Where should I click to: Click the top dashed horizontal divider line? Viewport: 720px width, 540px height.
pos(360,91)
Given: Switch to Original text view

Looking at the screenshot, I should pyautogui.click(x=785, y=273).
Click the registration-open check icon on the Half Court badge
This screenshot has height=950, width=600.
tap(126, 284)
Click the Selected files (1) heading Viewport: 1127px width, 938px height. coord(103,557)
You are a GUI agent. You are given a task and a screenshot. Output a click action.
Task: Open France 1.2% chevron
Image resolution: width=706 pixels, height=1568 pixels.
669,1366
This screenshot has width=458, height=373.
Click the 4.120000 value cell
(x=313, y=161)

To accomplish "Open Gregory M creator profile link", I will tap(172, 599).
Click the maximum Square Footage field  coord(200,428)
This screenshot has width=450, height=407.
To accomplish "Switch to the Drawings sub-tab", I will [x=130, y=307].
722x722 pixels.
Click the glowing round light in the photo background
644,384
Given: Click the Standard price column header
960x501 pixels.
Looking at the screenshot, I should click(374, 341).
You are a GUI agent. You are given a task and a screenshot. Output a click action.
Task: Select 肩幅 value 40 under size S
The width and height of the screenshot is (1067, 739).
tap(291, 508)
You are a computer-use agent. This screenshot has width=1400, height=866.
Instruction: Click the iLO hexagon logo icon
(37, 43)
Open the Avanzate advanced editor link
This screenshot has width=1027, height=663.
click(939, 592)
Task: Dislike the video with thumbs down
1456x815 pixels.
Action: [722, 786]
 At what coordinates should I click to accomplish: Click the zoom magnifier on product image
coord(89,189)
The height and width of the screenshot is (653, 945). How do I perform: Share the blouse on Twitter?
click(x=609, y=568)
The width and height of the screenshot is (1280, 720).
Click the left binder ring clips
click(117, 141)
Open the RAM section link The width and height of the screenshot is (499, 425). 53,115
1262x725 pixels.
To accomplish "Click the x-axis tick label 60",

==============================

Your goal
Working from the records above, write out verbatim only the lines from the line containing "This screenshot has width=1027, height=663." through the line containing "The width and height of the screenshot is (1280, 720).".

Solution to this problem
This screenshot has width=1027, height=663.
click(939, 592)
Task: Dislike the video with thumbs down
1456x815 pixels.
Action: [722, 786]
 At what coordinates should I click to accomplish: Click the zoom magnifier on product image
coord(89,189)
The height and width of the screenshot is (653, 945). How do I perform: Share the blouse on Twitter?
click(x=609, y=568)
The width and height of the screenshot is (1280, 720).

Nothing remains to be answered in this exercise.